(Provided records begins)
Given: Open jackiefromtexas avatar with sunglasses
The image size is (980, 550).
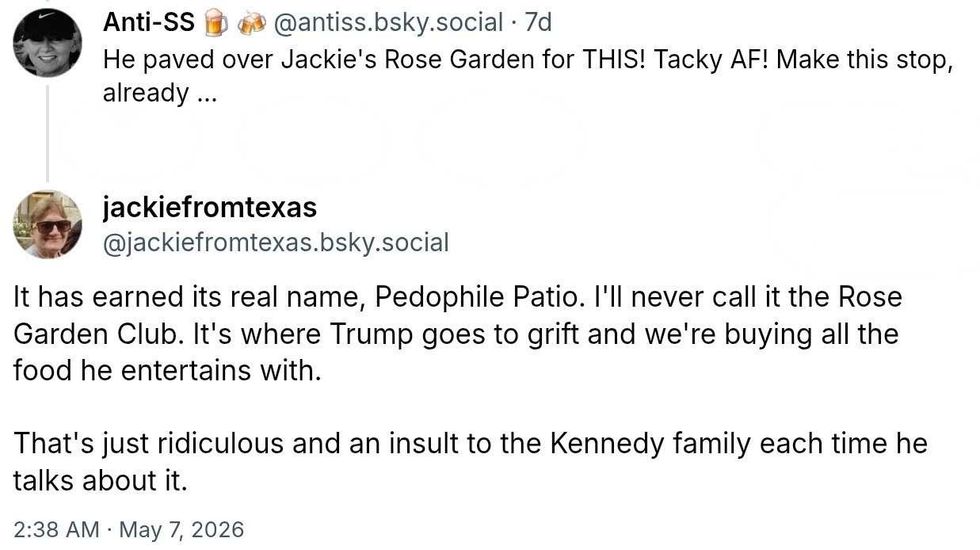Looking at the screenshot, I should pyautogui.click(x=48, y=224).
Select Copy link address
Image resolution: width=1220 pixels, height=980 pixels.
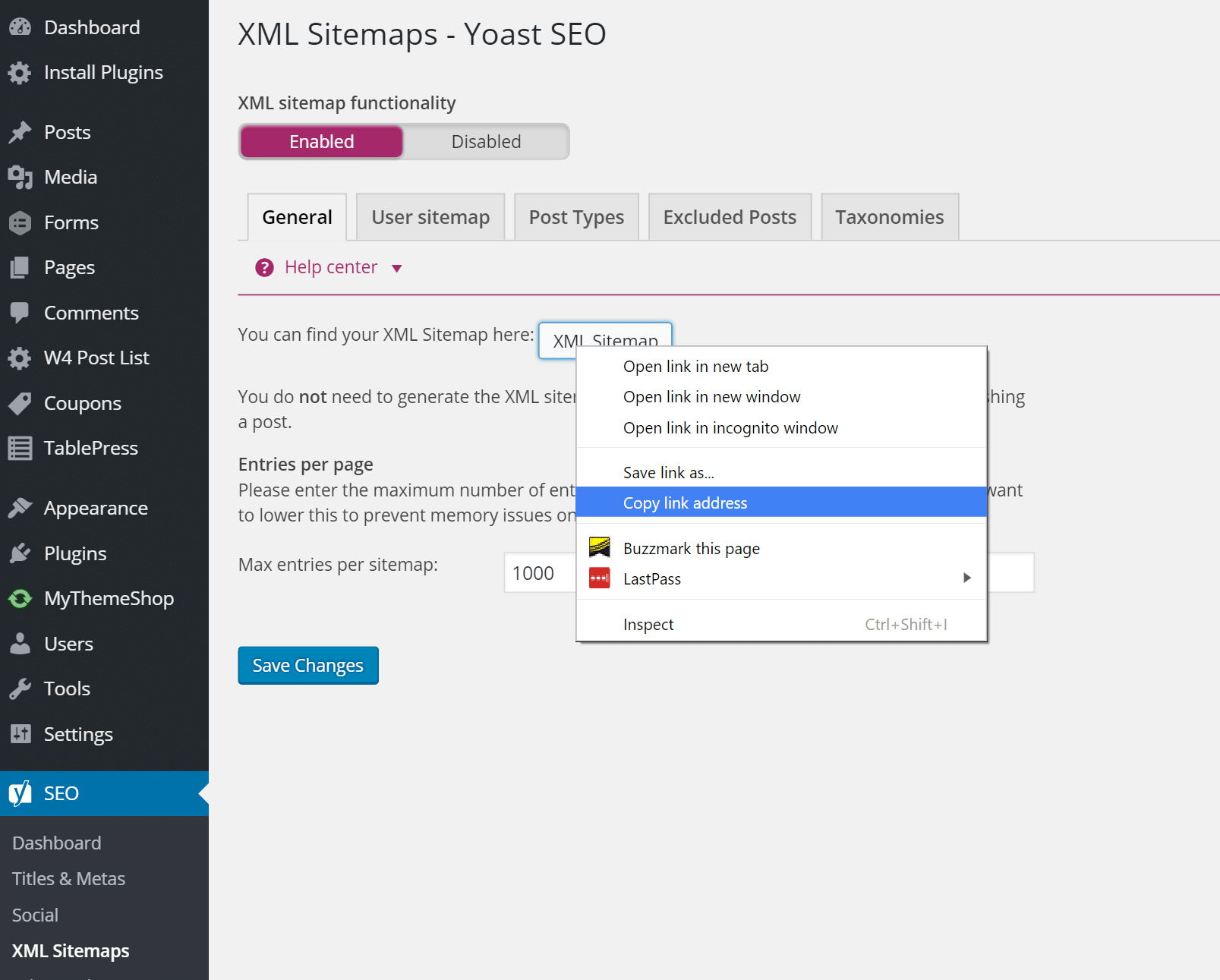[685, 503]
(Provided records ends)
# Exercise description
Images are not part of the copy. Everything else in the records must be reproduced exactly.

# Response area
Given: Open jackiefromtexas avatar with sunglasses
The image size is (980, 550).
Looking at the screenshot, I should pyautogui.click(x=48, y=224).
Select Copy link address
Image resolution: width=1220 pixels, height=980 pixels.
[685, 503]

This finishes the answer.